Problem 1: In the excerpt about the Penguin Book, which Craig Raine poem is said to combine metaphoric élan with narrative interest?
___ Excerpt ___
For Motion and Morrison in the Penguin Book, the ‘renewed interest in narrative’ is linked, through ‘a preoccupation with relativism’, to the vividly metaphoric writing of the Martian School. No longer an ‘insider’, the poet today is an ‘anthropologist or alien invader or remembering exile’, construing the world from a detached, relativistic but rapt perspective; and, while this leads some writers towards the New Narrative, it encourages in others ‘a preference for metaphor and poetic bizzarerie’. As the argument stands, it looks a bit fortuitous; there’s a suspicion, perhaps, that diverse interests are being served; ‘a preoccupation with relativism’ has been around so long (since Browning? Montaigne? Sextus Empiricus?) that to invoke it in literary criticism, where it’s become such a cliché, inevitably looks like cheating. Which is not to say that the editors’ case collapses. Some recent poems, like Craig Raine’s ‘In the Kalahari Desert’, do combine metaphoric élan with narrative interest, and Muldoon’s Quoof, in a rather different way, supports the editors’ arguments. It’s essentially a question of the evidence advanced. Motion and Morrison might have cited, for example, the women poets that they invoke but do not quote, because there’s a sense in which contemporary women writers necessarily feel detached from the circumstances which most concern them. To the extent that they define their position against that of society at large, and so become ‘feminist’, such authors are forced into a stance resembling that of the ‘anthropologist or alien invader or remembering exile’. They analyse the mores of our sexist and tribal society; they see the world afresh with a gendered, if not Martian eye; questioners, dissenters and self-styled outcasts, they are among our most eloquent ‘inner émigrés’.
___
Problem 2: Please copy out every one of the saved entries below, word for word.
___ Source data ___
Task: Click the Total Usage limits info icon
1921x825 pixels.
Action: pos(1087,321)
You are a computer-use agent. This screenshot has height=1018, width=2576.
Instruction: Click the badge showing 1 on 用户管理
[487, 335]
___
Right answer 1: "In the Kalahari Desert"

Right answer 2:
Task: Click the Total Usage limits info icon
1921x825 pixels.
Action: pos(1087,321)
You are a computer-use agent. This screenshot has height=1018, width=2576.
Instruction: Click the badge showing 1 on 用户管理
[487, 335]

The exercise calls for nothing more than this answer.